Authors Jonathan Lethem, Nathan Englander, and Charles D’Ambrosio recalled discovering Roth’s novels in their youth and finding an escape from the trials of their adolescence in his portrayal of relationships, masculinity, and living as a Jewish-American.

“It’s like a guide,” Englander said. “This is exactly how I ruin my life.”

“I’ve mouthed off plenty about Roth, but usually he’s not in the room,” D’Ambrosio joked.

“It [Roth’s writing] takes my breath away,” Lee said, citing Roth’s novel The Ghost Writer as a particularly noteworthy portrait of Jews living in America.

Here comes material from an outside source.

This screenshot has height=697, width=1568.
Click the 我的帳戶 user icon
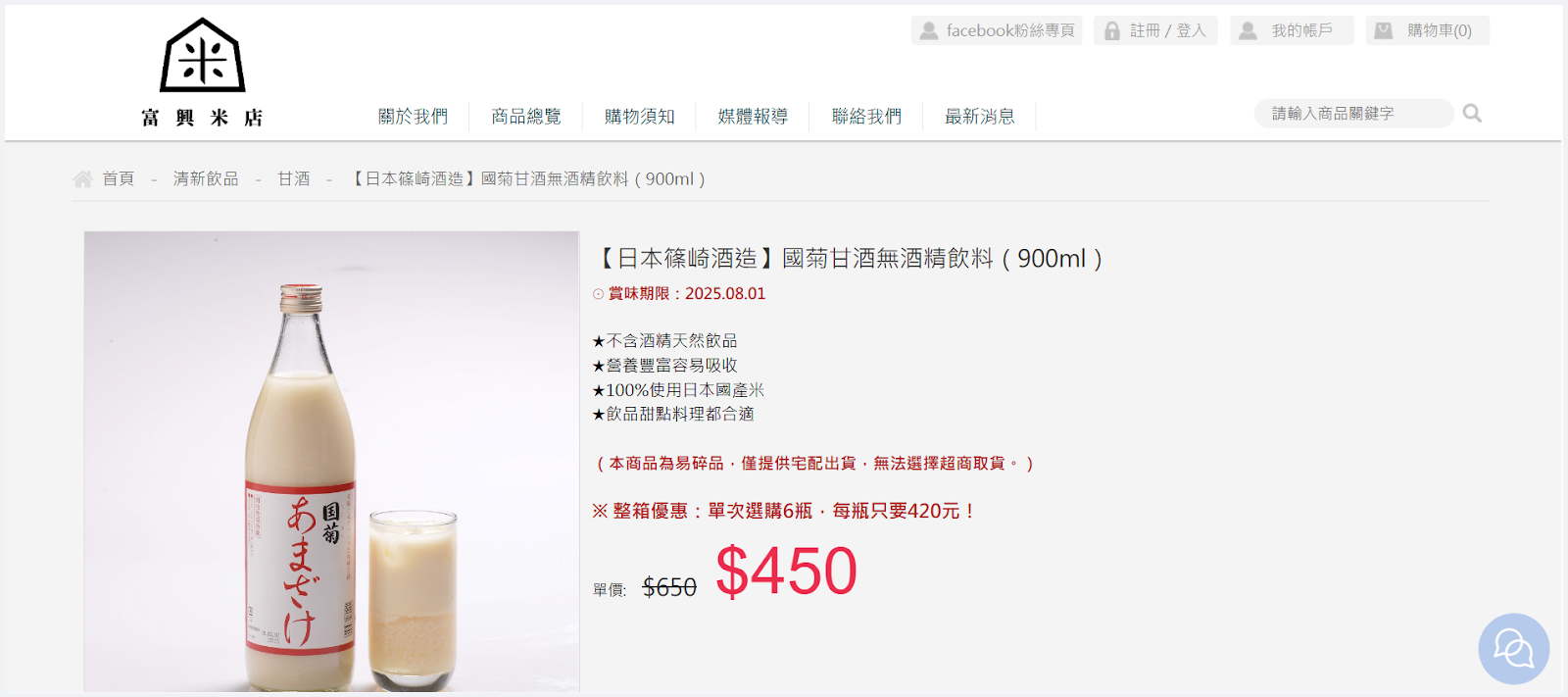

With a voice “as indelible as Hemingway’s or Faulkner’s,” according to Max Rudin, a publisher at the Library of America who introduced the event, Roth has seen an unprecedented “creative renewal,” completing 23 works of fiction and five works of nonfiction. His books include American Pastoral, The Human Stain, and The Plot Against America.

Lee described him as a “narrative factory.”

“I just go to the books ... just to take the sustenance from those sentences,” Lethem said.

“There’s this simplicity,” Englander said of Roth’s writing. “It’s so deceptively simple, but it’s hyper-complicated.”

Roth punctuated his speech with anecdotes of a post-war youth, such as writing his first story under the decidedly more white-bred pen name of “Eric Duncan.”

“Time runs out at a terrifying speed,” Roth said. “Let’s do it [the celebration] again in 25 years.”

Roth received a standing ovation and audience calls for an encore, to which he responded, “Shall I read my speech over again?”